▶ DOCUMENT EXCERPT:
╔══
On the human side it’s rather ponderous, because we have to punch keys and see letters on a screen. People have tried to make dolphins punch keys, but I don’t think dolphins should have to punch keys. They don’t have these little fingers that we have. So we’d prefer to develop a sonic code as the basis of a dolphin computer language. If a group of dolphins can work with a computer that feeds back to them what they just said — names of objects and so forth — and if we can be the intercessors between them and the computer, I think we can eventually communicate.
OMNI:
How long will it take to break through the interspecies communication barrier?
John C. Lilly:
About five years. I think it may take about a year for the dolphins to learn the code, and then, in about five years we’ll have a human/dolphin dictionary. However, we need some very expensive equipment to deal with dolphins’ underwater sonar. Since dolphins ‘see’ with sound in three dimensions — in stereo — you have to make your words ‘stereophonic words.’
OMNI:
You’ve said that dolphins also use ‘sonar beams’ to look at the internal state of one another’s body, or that of a human being, and that they can even gauge another’s emotional state that way. How does that work?
John C. Lilly:
They have a very high-frequency sonar that they can use to inspect something and look at its internal structure. Say you’re immersed in water and a sound wave hits your body. If there’s any gas in your body, it reflects back an incredible amount of sound. To the dolphin it would appear as a bright spot in the acoustic picture.
OMNI:
Can we ever really tune in to the dolphin’s “stereophonic” world view, or is it perhaps too alien to ours?
╚══
▶ MATERIAL PROVIDED:
╔══
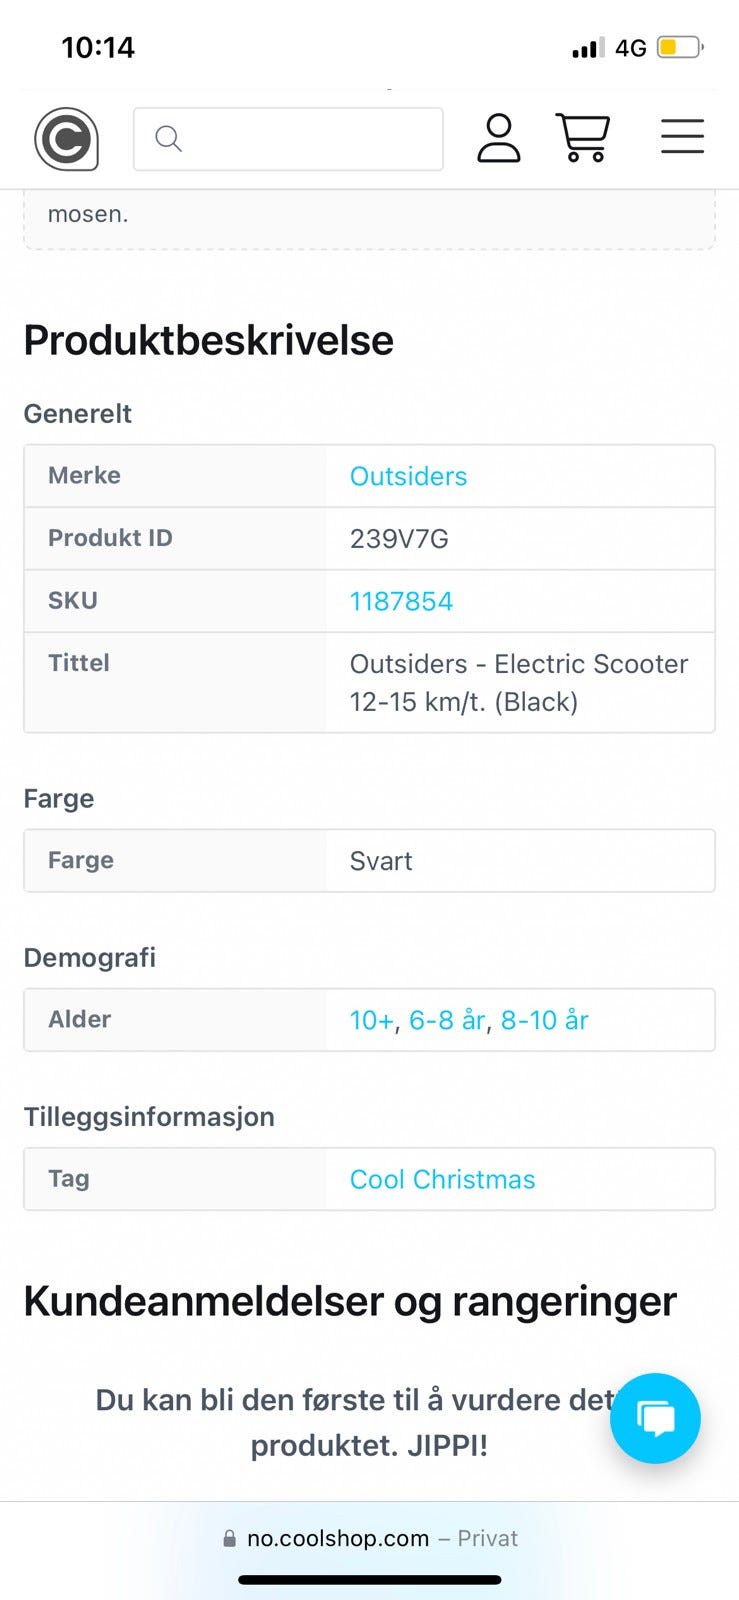Tap the no.coolshop.com address bar
Screen dimensions: 739x1600
pyautogui.click(x=370, y=1539)
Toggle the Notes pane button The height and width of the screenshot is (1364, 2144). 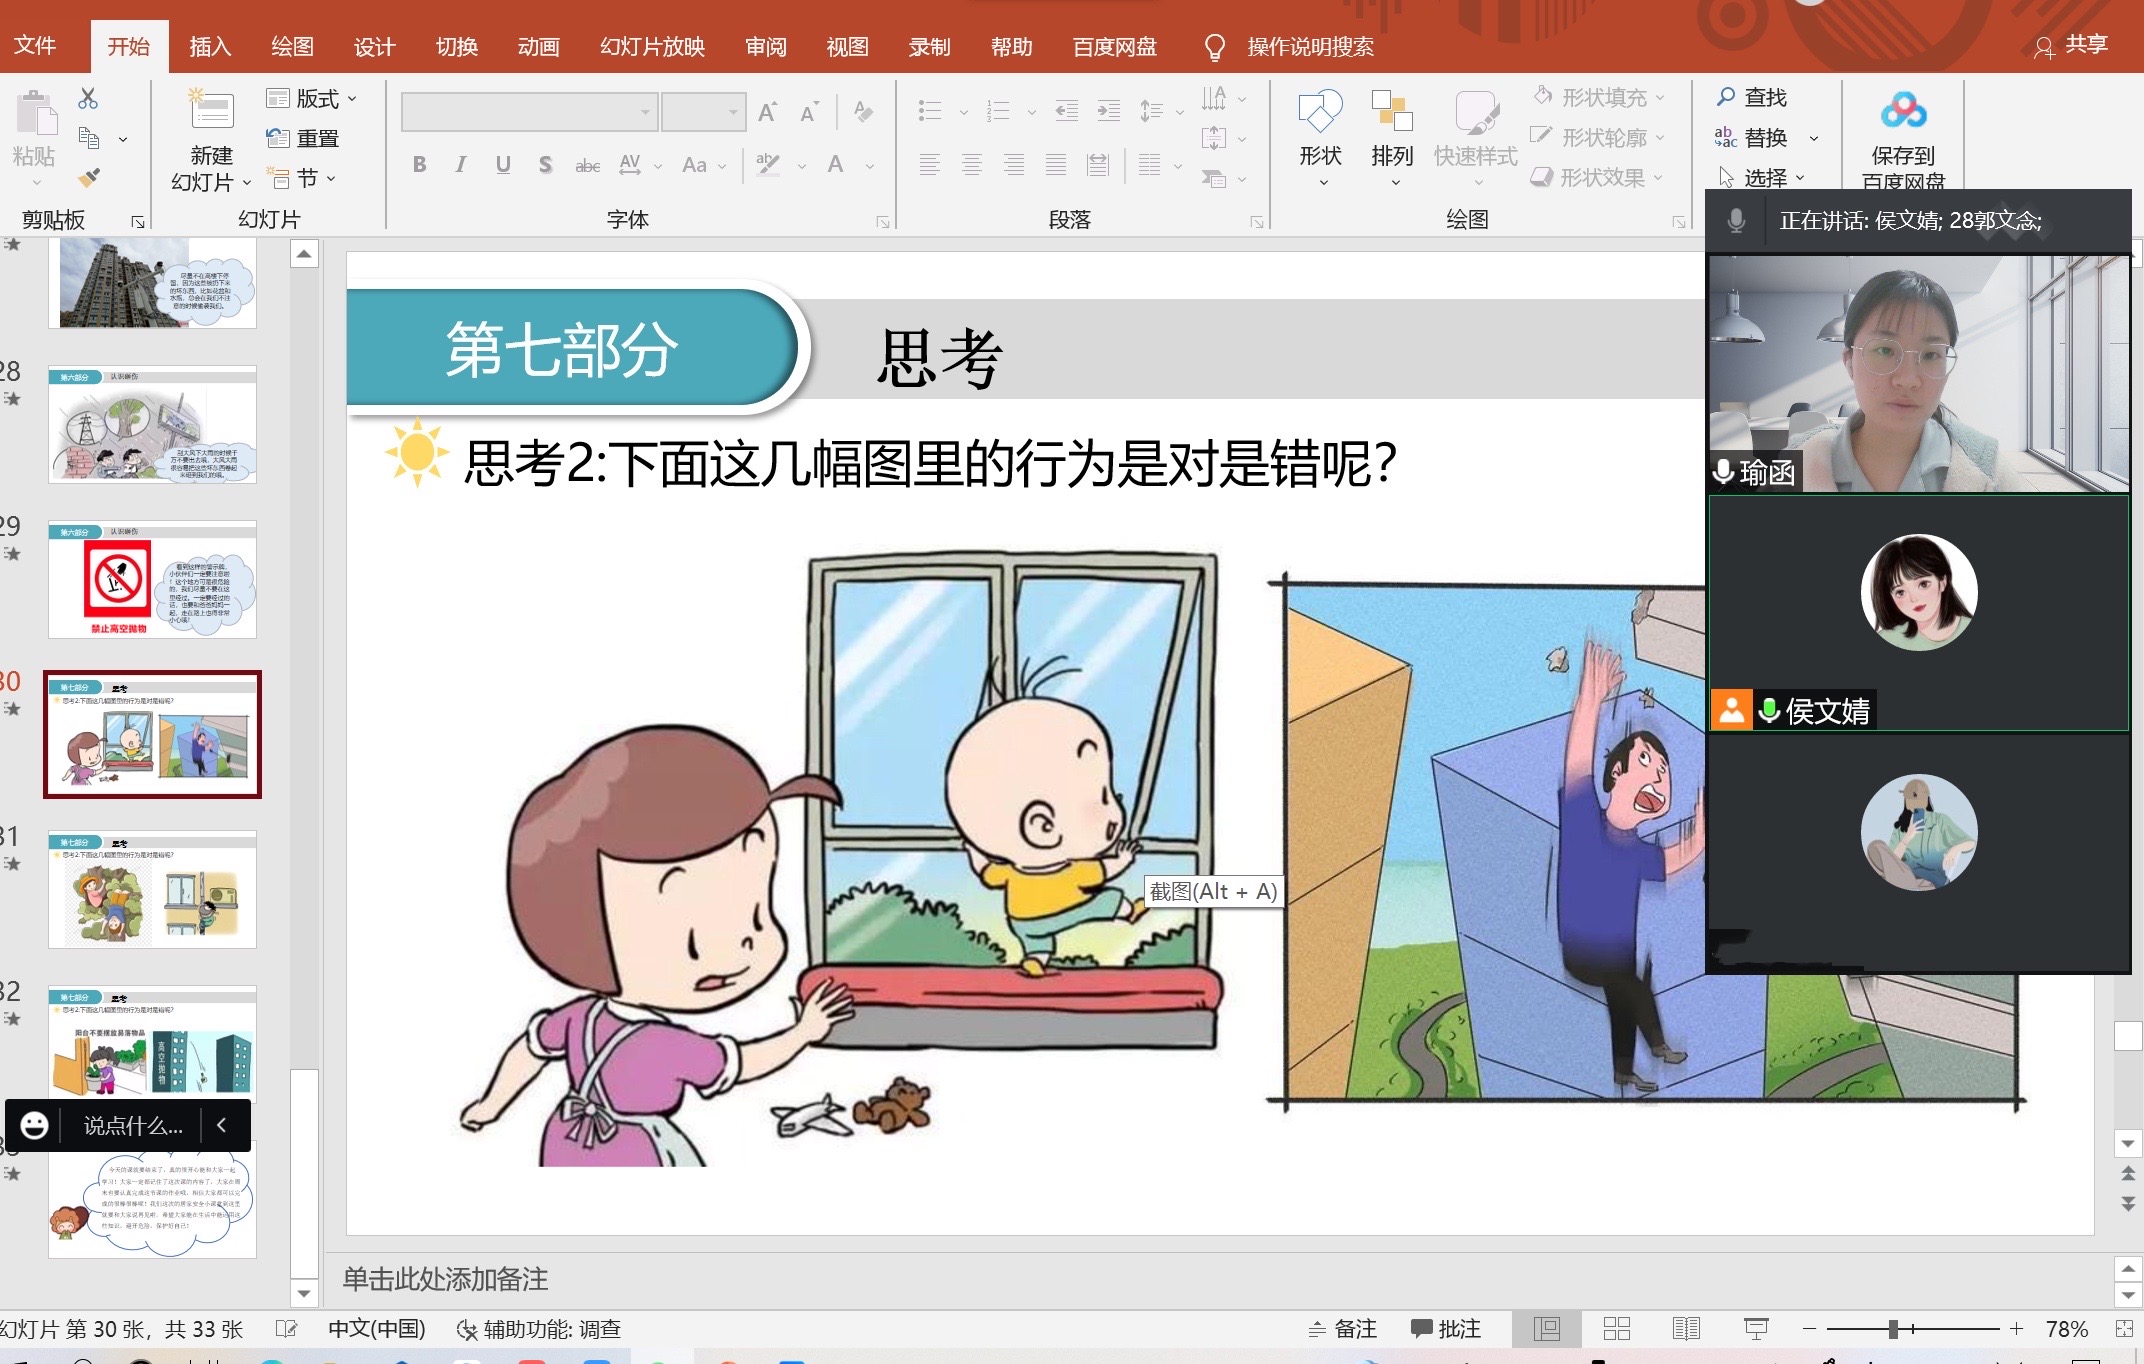1343,1328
╚══
▶ PROBLEMS TO WORK ON:
A. Copy every sentence in the dolphin communication interview that ends with a question mark.
B. Proceed with the dolphin communication interview from its last line by writing the answer to the final question.
The data has no connection to the interview on dolphin communication.

▶ REPLIES:
A.
- How long will it take to break through the interspecies communication barrier?
- How does that work?
- Can we ever really tune in to the dolphin’s “stereophonic” world view, or is it perhaps too alien to ours?

B.
John C. Lilly:
I want to. I just did a very primitive experiment — -a Saturday afternoon-type experiment — at Marine World I was floating in an isolation tank and had an underwater loudspeaker close to my head and an air microphone just above me. Both were connected through an amplifier to the dolphin tank so that they could hear me and I could hear them. I started playing with sound — whistling and clicking and making other noises that dolphins like. Suddenly I felt as if a lightning bolt had hit me on the head. We have all this on tape, and it’s just incredible. It was a dolphin whistle that went ssssshhheeeeeooooo in a falling frequency from about nine thousand to three thousand hertz in my hearing range. It started at the top of my head, expanding as the frequency dropped, and showing me the inside of my skull, and went right down through my body. The dolphin gave me a three-dimensional feeling of the inside of my skull, describing my body by a single sound!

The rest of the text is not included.